What needs to be done: Give the records again in full, exactly as they appear.

----- Data for processing -----

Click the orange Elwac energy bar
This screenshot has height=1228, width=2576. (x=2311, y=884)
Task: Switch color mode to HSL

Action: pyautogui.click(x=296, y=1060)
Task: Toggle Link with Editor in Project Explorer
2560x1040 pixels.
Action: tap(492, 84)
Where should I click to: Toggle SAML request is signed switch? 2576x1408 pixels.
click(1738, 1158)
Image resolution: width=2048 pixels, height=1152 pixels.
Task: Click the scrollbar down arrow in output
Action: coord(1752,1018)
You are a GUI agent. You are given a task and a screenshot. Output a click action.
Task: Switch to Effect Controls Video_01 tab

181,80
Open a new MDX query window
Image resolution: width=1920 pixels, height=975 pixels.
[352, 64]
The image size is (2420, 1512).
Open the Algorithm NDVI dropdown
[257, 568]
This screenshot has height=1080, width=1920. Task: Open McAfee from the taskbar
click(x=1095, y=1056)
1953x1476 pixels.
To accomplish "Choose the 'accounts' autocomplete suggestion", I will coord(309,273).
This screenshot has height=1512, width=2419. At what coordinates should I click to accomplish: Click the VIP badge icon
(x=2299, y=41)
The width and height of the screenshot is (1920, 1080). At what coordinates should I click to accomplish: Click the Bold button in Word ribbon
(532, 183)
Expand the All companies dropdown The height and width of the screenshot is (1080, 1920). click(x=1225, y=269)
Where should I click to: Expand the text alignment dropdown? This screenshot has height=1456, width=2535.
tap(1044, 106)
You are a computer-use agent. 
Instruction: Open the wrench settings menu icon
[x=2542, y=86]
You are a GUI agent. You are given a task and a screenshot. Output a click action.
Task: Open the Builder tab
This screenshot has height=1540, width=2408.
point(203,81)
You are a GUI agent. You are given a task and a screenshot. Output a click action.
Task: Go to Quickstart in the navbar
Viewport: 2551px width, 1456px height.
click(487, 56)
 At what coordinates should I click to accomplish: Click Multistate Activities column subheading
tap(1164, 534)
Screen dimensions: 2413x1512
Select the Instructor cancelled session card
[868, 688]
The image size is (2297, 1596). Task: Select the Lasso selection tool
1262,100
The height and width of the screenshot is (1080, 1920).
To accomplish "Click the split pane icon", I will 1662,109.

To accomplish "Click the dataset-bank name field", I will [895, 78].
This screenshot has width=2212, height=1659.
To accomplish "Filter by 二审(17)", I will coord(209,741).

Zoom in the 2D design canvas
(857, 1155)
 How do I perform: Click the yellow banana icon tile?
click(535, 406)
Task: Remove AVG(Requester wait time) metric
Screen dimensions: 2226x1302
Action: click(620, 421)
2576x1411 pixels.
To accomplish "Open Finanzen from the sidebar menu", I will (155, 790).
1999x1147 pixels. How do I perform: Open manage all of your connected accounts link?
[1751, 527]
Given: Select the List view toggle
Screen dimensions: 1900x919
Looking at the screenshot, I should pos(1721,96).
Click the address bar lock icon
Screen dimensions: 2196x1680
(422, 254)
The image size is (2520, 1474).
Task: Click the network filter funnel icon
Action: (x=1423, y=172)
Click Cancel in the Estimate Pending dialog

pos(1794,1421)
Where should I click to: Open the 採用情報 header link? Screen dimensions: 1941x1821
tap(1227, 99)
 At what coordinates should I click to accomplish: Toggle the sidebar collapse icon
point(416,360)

-----

Answer area:
Click the orange Elwac energy bar
This screenshot has height=1228, width=2576. (x=2311, y=884)
Task: Switch color mode to HSL

Action: pyautogui.click(x=296, y=1060)
Task: Toggle Link with Editor in Project Explorer
2560x1040 pixels.
Action: tap(492, 84)
Where should I click to: Toggle SAML request is signed switch? 2576x1408 pixels.
click(1738, 1158)
Image resolution: width=2048 pixels, height=1152 pixels.
Task: Click the scrollbar down arrow in output
Action: coord(1752,1018)
You are a GUI agent. You are given a task and a screenshot. Output a click action.
Task: Switch to Effect Controls Video_01 tab

181,80
Open a new MDX query window
Image resolution: width=1920 pixels, height=975 pixels.
[352, 64]
The image size is (2420, 1512).
Open the Algorithm NDVI dropdown
[257, 568]
This screenshot has height=1080, width=1920. Task: Open McAfee from the taskbar
click(x=1095, y=1056)
1953x1476 pixels.
To accomplish "Choose the 'accounts' autocomplete suggestion", I will coord(309,273).
This screenshot has height=1512, width=2419. At what coordinates should I click to accomplish: Click the VIP badge icon
(x=2299, y=41)
The width and height of the screenshot is (1920, 1080). At what coordinates should I click to accomplish: Click the Bold button in Word ribbon
(532, 183)
Expand the All companies dropdown The height and width of the screenshot is (1080, 1920). click(x=1225, y=269)
Where should I click to: Expand the text alignment dropdown? This screenshot has height=1456, width=2535.
tap(1044, 106)
You are a computer-use agent. 
Instruction: Open the wrench settings menu icon
[x=2542, y=86]
You are a GUI agent. You are given a task and a screenshot. Output a click action.
Task: Open the Builder tab
This screenshot has height=1540, width=2408.
point(203,81)
You are a GUI agent. You are given a task and a screenshot. Output a click action.
Task: Go to Quickstart in the navbar
Viewport: 2551px width, 1456px height.
click(487, 56)
 At what coordinates should I click to accomplish: Click Multistate Activities column subheading
tap(1164, 534)
Screen dimensions: 2413x1512
Select the Instructor cancelled session card
[868, 688]
The image size is (2297, 1596). Task: Select the Lasso selection tool
1262,100
The height and width of the screenshot is (1080, 1920).
To accomplish "Click the split pane icon", I will 1662,109.

To accomplish "Click the dataset-bank name field", I will [895, 78].
This screenshot has width=2212, height=1659.
To accomplish "Filter by 二审(17)", I will coord(209,741).

Zoom in the 2D design canvas
(857, 1155)
 How do I perform: Click the yellow banana icon tile?
click(535, 406)
Task: Remove AVG(Requester wait time) metric
Screen dimensions: 2226x1302
Action: click(620, 421)
2576x1411 pixels.
To accomplish "Open Finanzen from the sidebar menu", I will (155, 790).
1999x1147 pixels. How do I perform: Open manage all of your connected accounts link?
[1751, 527]
Given: Select the List view toggle
Screen dimensions: 1900x919
Looking at the screenshot, I should pos(1721,96).
Click the address bar lock icon
Screen dimensions: 2196x1680
(422, 254)
The image size is (2520, 1474).
Task: Click the network filter funnel icon
Action: (x=1423, y=172)
Click Cancel in the Estimate Pending dialog

pos(1794,1421)
Where should I click to: Open the 採用情報 header link? Screen dimensions: 1941x1821
tap(1227, 99)
 At what coordinates should I click to accomplish: Toggle the sidebar collapse icon
point(416,360)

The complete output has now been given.